Friday, August 16, 2013

Pemimpin dan Sejarahnya

Hari ini, sudah dua pekan lebih kampanye pemilihan federal dilaksanakan di Australia. Dua partai besar, Liberal dan Labour sudah genacar melakukan banyak upaya menggaet suara saat Pemilu Federal 7 September mendatang. Tak ketinggalan, Komisi pemilihan umum Australia yang gencar meminta masayrakat yang memiliki hak suara untuk "Enroll". Metode yang mereka pakai relatif seragam, iklan elektronik di televisi dan radio, juga internet. Tentu saja, jalur media tradisional seperti koran, poster, dan surat ke rumah-rumah masyarakat juga dilakukan. Satu hal yang menarik, tak seperti di Indonesia, tak ada satupun spanduk dan baligo di jalan-jalan, hahaha..

Nah, ada yang menarik di artikel koran Guardian Australia hari ini, kisah tentang calon Perdana Mentri Australia kelak, Tony Abbott. Dia yang berasal dari partai Liberal memiliki pandangan tentang masa depan Australia yang berbeda dengan Kevin Rudd yang berasal dari partai Buruh. Perbedaan ini selain berlatar ideologi (Conservative Vs Socialist), namun sedikit banyaknya juga dipengaruhi oleh kepemimpinan di masing-masing partai. Tentu, menjadi pertanyaan, apakah individu yang kemudian memberi warna pada partai (lembaga) atau lembaga kemudian yang mewarnai pandangan politik seorang individu. Namun terlepas dari hal tersebut, artikel menarik tentang Tony Abbott hari ini memuat kisahnya saat kuliah di Oxford.

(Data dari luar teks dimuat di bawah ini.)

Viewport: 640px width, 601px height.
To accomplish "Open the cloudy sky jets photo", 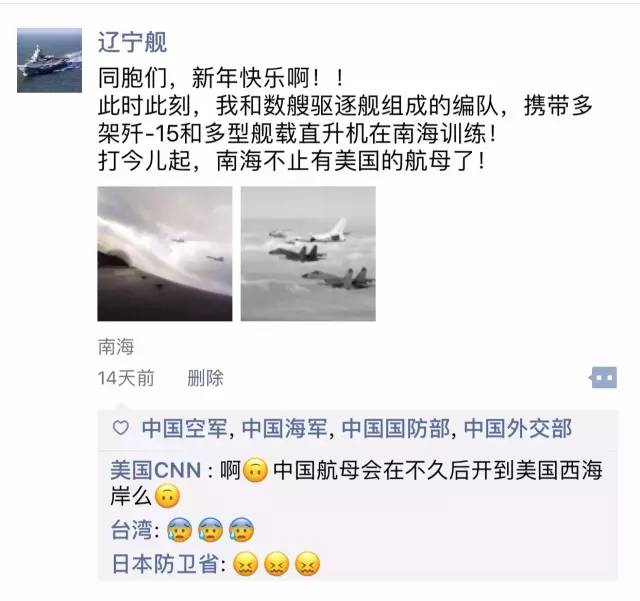I will (165, 254).
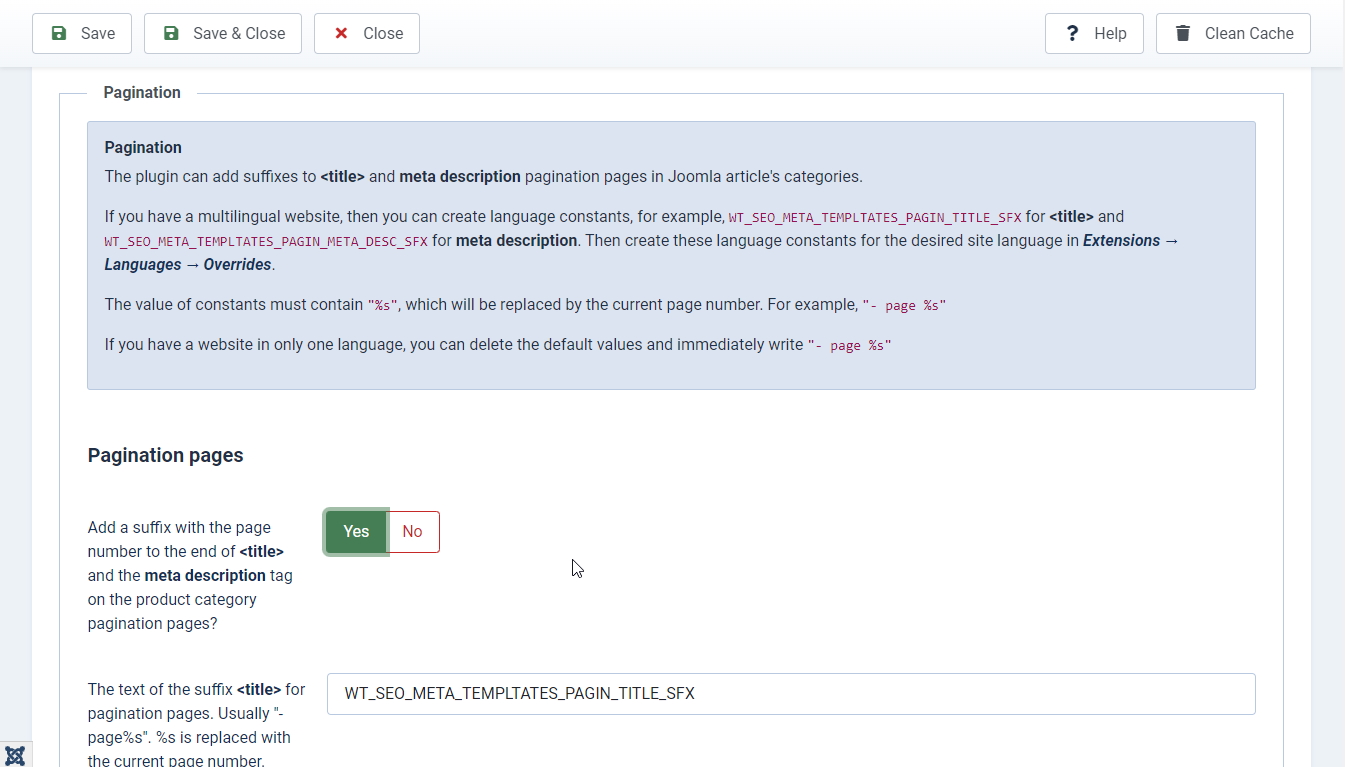This screenshot has height=767, width=1345.
Task: Open the Joomla logo in bottom-left corner
Action: (x=15, y=755)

Seperti Margaret Thatcher, mantan PM Inggris dari Partai Konservative, Abbott ternyata pernah mengenyam pendidikan di salah satu kampus elit di dunia. Ia kuliah selama 2 tahun disana dengan dukungan beasiswa Rhodes, salah satu beasiswa prestigious juga di kalangan commonwealth. Di sana, ia belajar politik dan filsafat. Sebelum studi pascasarjana di Oxford, ia juga kuliah di University of Sidney.

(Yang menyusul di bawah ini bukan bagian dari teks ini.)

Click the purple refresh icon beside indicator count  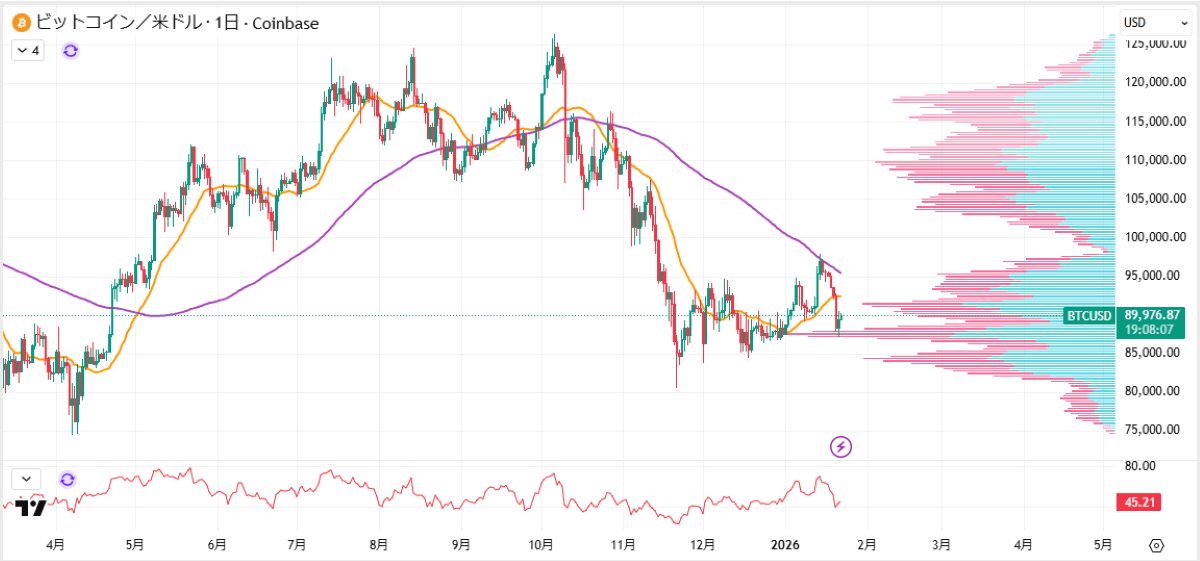click(x=70, y=50)
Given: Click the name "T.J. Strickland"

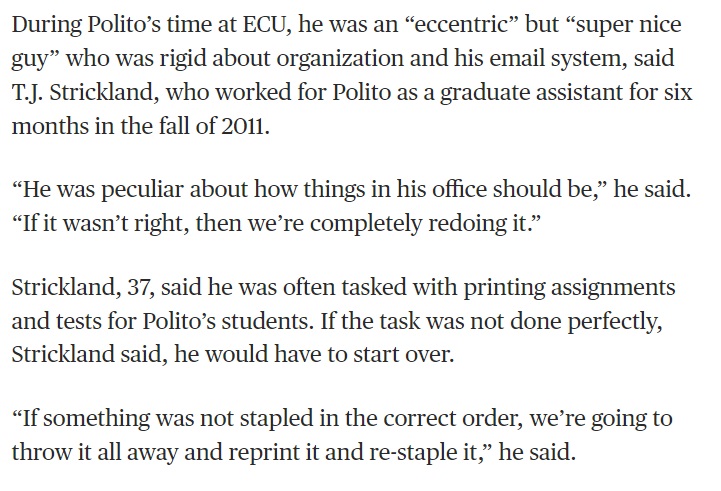Looking at the screenshot, I should click(80, 94).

Membaca koran, berita di media elektronik dan gosip, banyak pihak sebenarnya meragukan pria ini. Selain dianggap amatir dalam politik, kemenangannya yang tipis atas rival di dalam partainya untuk posisi ketua partai membuatnya seperti tidak terlegitimasi. Belum lagi olok-olok menyangkut fisik dan cara bicaranya. Bahkan kemarin ada yang menulis begini di koran. "Can not stand to even look at the man, My TV goes off as soon as he appears on it". Ya, bahkan di negara yang mengklaim maju dan canggih seperti Australia ini, masih ada saja yang berpandangan demikian. Tapi tentu saja, pandangan serupa itu tidak dominan dan hanya sedikit. Apalagi banyak dari pandangan tidak senang ini disampaikan dalam bentuk sarkas yang sangat tajam, yang mebacanya malah menyenangkan dan menggelitik.

Yang menarik juga dari Abbot ini adalah sejarahnya yang dekat dengan politik sayap kanan bahkan sejak ia belum ke Oxford. Dan saat di Oxford inilah, bibit sayap kanan yang dimilikinya tersemaikan dan mendapat tempat. Ini tentu saja menarik, bahwa terlepas dari preferensi masing-masing orang akan Abbott, tapi ia bukan orang yang tiba-tiba saja datang dan merasa layak jadi calon PM. Ia telah melewati banyak fase politik dalam hidupnya. Ia bukan orang yang tiba-tiba datang dan mengaku memiliki ideologi politik tertentu. Ada bukti dan catatan sejarah tentang mengapa ia memilih sebuah kebijakan saat ini, misalnya. Sekali lagi, lepas dari apakah pilihan itu baik atau tidak. Kita bisa tahu mengapa dan bagaimana ia bisa sampai pada sebuah pandangan.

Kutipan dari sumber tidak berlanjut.